When I could stand, the practitioner started teaching me the exercises. By the second day, I'd learned the first four exercises, and followed along with Master's exercise teaching tape. When I finished the fourth set of exercises, I suddenly felt cold all over my body. I felt sick and almost threw up and also had symptoms like I was catching a cold. I then cried with joy because I knew that Master was cleansing my body.

For the next two months, each time I did exercises, I would sweat like I had just had a shower. The sweat came from the top of my head and ran down my face and neck. It sometimes would go into my ears and even down to my feet. It is hard to imagine for a person who has not practiced Falun Dafa. Each time I finished my exercises, I had to use a towel to dry off.

One year after I started practicing Falun Gong, not only was my back pain gone, but also I didn't need any medications any more. I became a very happy Falun Dafa disciple. I had only the thought of treating my illnesses when I began practicing, yet Master's Fa, so broad and immense, cleansed my heart and answered a lot of puzzling questions in my life. From the Fa, I came to know how we came to this world, why we are human beings, and the purpose of being a human being. I now know the goal of my life. When I realized that all the suffering in life was for obtaining the Fa today, I felt relieved. All of the suffering was alleviated.

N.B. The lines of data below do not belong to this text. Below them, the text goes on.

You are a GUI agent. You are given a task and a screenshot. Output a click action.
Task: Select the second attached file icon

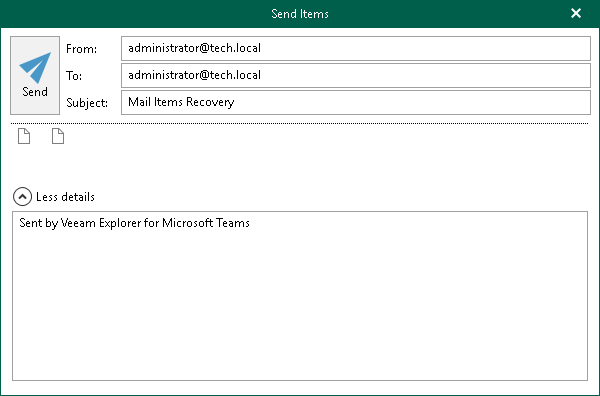[58, 136]
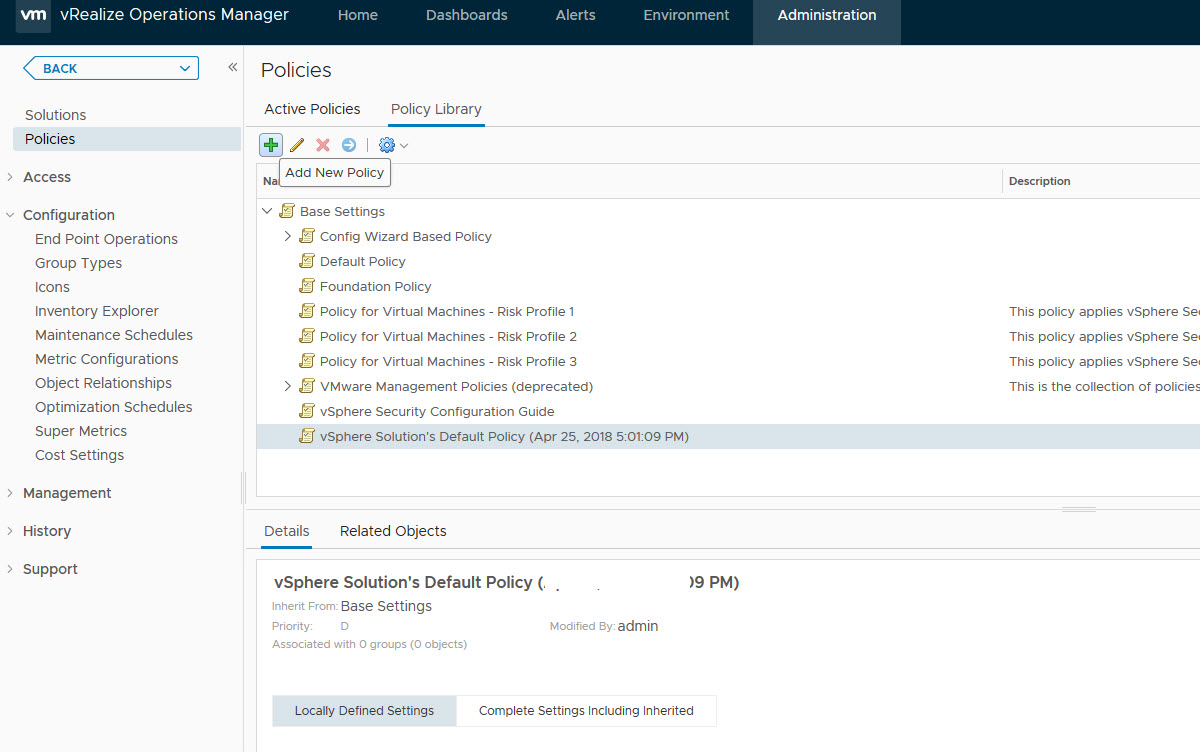Click the vm logo in header
Screen dimensions: 1200x752
33,16
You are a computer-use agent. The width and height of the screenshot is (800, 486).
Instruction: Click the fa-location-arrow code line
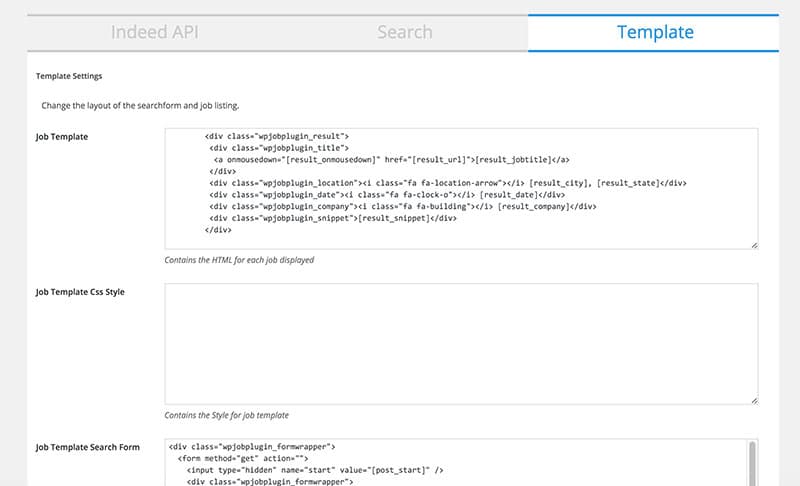tap(448, 183)
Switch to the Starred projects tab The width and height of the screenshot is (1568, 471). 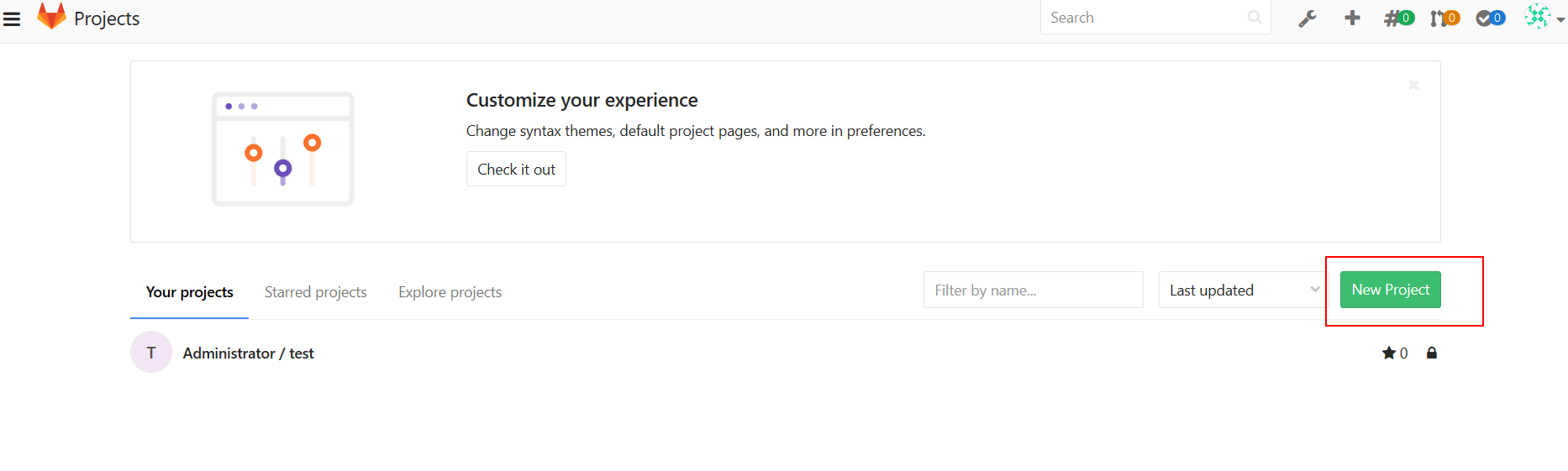point(315,292)
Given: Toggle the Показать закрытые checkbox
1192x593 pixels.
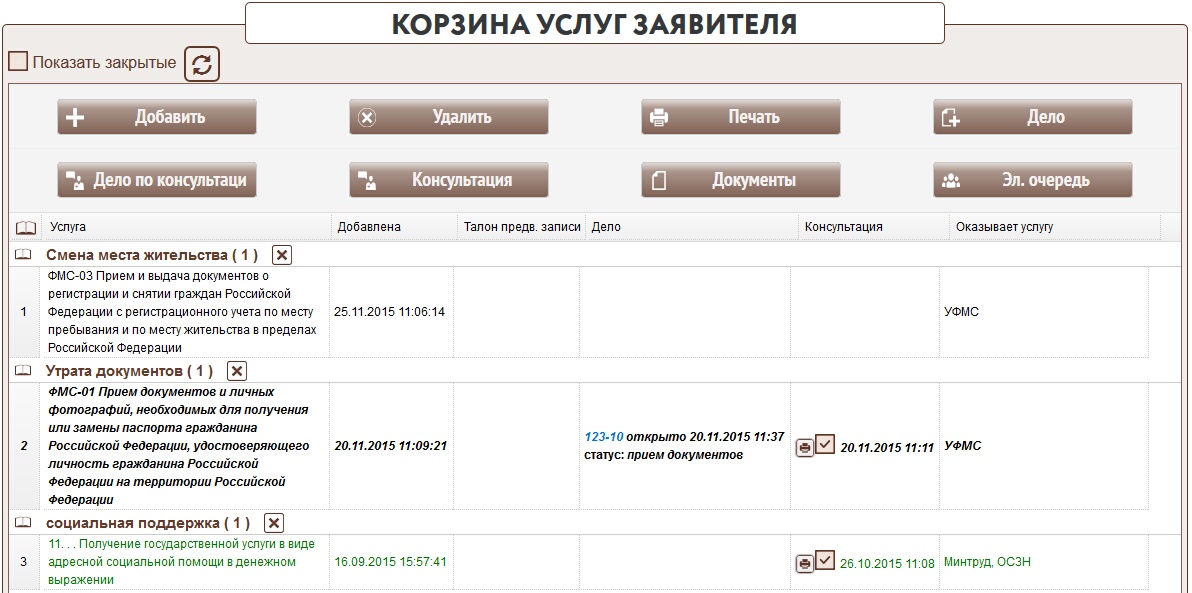Looking at the screenshot, I should [x=18, y=62].
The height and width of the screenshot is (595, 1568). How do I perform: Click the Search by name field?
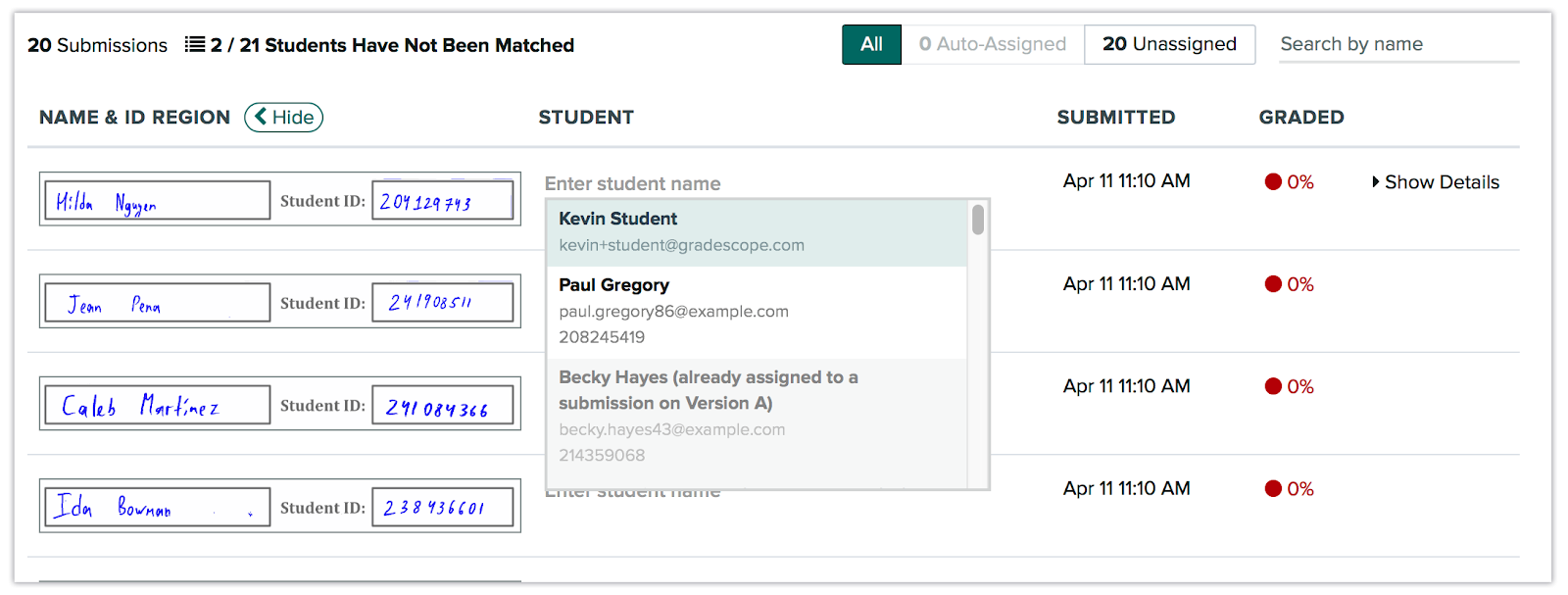(x=1397, y=45)
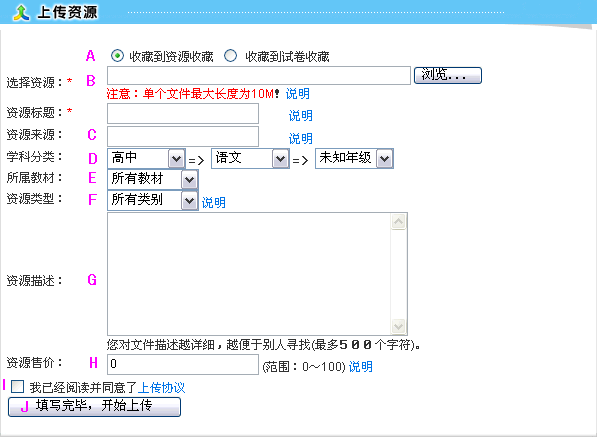The height and width of the screenshot is (437, 597).
Task: Open 说明 link next to 资源标题 field
Action: [300, 116]
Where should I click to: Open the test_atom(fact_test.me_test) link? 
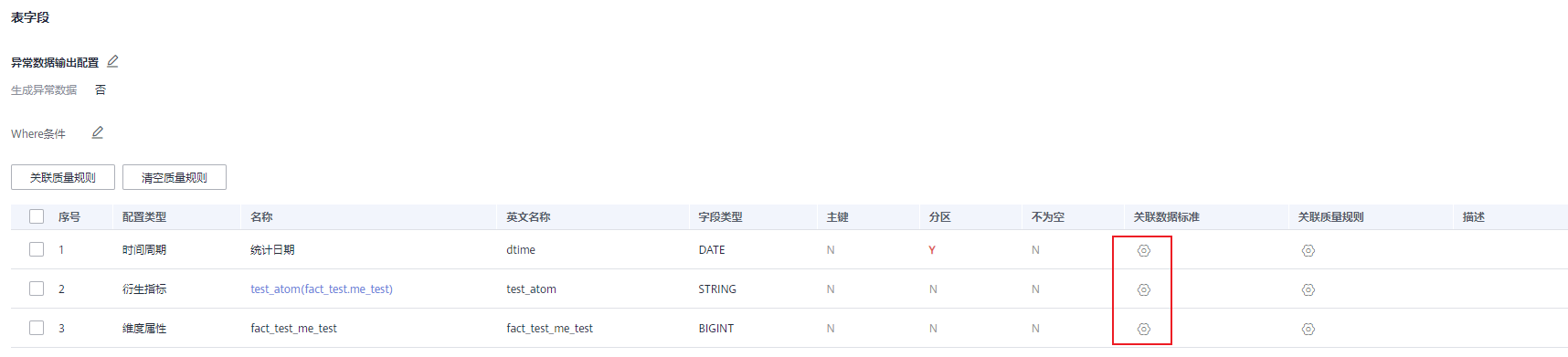coord(322,289)
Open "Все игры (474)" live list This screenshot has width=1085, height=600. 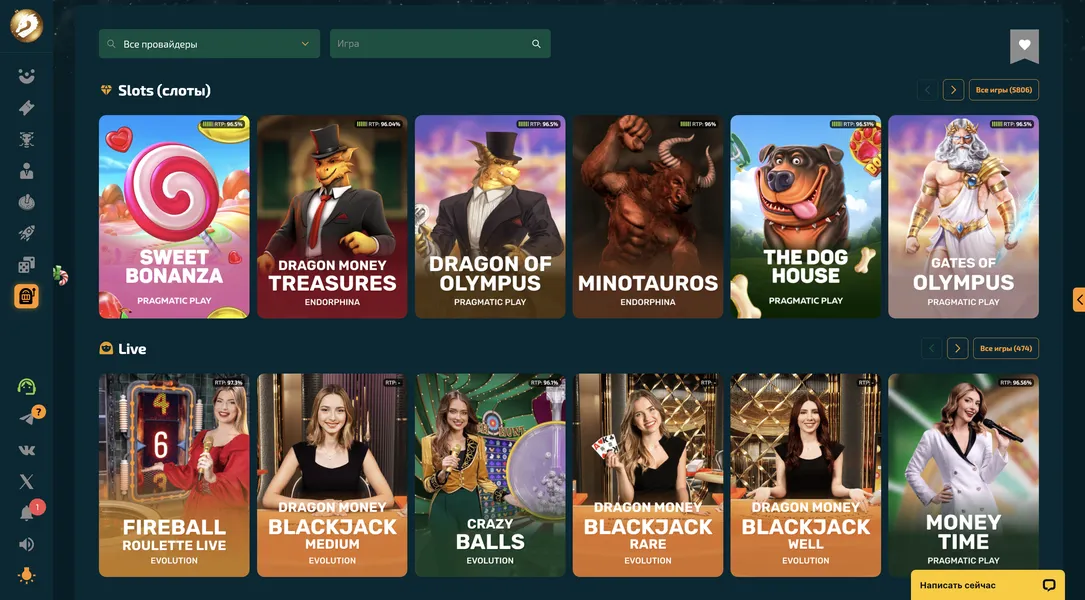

Master asks us, as cultivators, to assimilate to the characteristic of the universe –Truthfulness-Compassion-Forbearance. Master says,

“When you always maintain a heart of benevolence and compassion, you will have time or room to buffer the confrontation and think, should a problem arise suddenly. If you always think about competing with others and fighting back and forth, I would say that you will start a fight with others whenever there is a problem—this is guaranteed. ” (Zhuan Falun)

He also says,

“Then, when you run into a problem, you will be able to do well because it gives you room to buffer the confrontation. You should always be benevolent and kind to others, and consider others when doing anything. Whenever you encounter a problem, you should first consider whether others can put up with this matter or if it will hurt anyone. In doing so, there will not be any problems. Therefore, in cultivation practice you should follow a higher and higher standard for yourself.”(Zhuan Falun)

I learned tolerance, and whatever I encountered, I would not be so angry. Master also said,

“We have also said that if every one of us cultivates his inner self, examines his own xinxing to look for the causes of wrongdoing so as to do better next time, and considers others first when taking any action, human society would become better and ethical standards would again rise. The spiritual civilization would also become better, and so would public security. Perhaps there would not be any police. No one would need to be governed, as everyone would discipline him or herself and search their inner self. Wouldn’t you say this would be great? ”(Zhuan Falun)

I am hoping to be such a person, and each time I think of this passage, I feel warm in my heart. Master teaches us to be good and kind. How wonderful it would be if every sentient being would act according to Master's teaching.

A few days before I planned to write down my sharing, I suddenly remembered one of my dreams that I'd had more than ten years ago. I dreamed that there was a big hole in the sky. I looked up towards the hole and wanted to see what Heaven looked like. A big object flew across me like a blue-green flying dragon. I immediately tried to grasp its tail and hoped it would bring me to Heaven, but I failed and it flew away. Disappointed, I then saw a thick and long rope sticking out of the hole to Heaven. I was excited and grasped it firmly and started climbing towards Heaven. Even now I recall it so clearly and it is so real, like it appeared in front of my eyes. Actually, it is the ladder to Heaven that Master has given me. How could I have any excuses to not believe in Master and not grasp this time to cultivate diligently?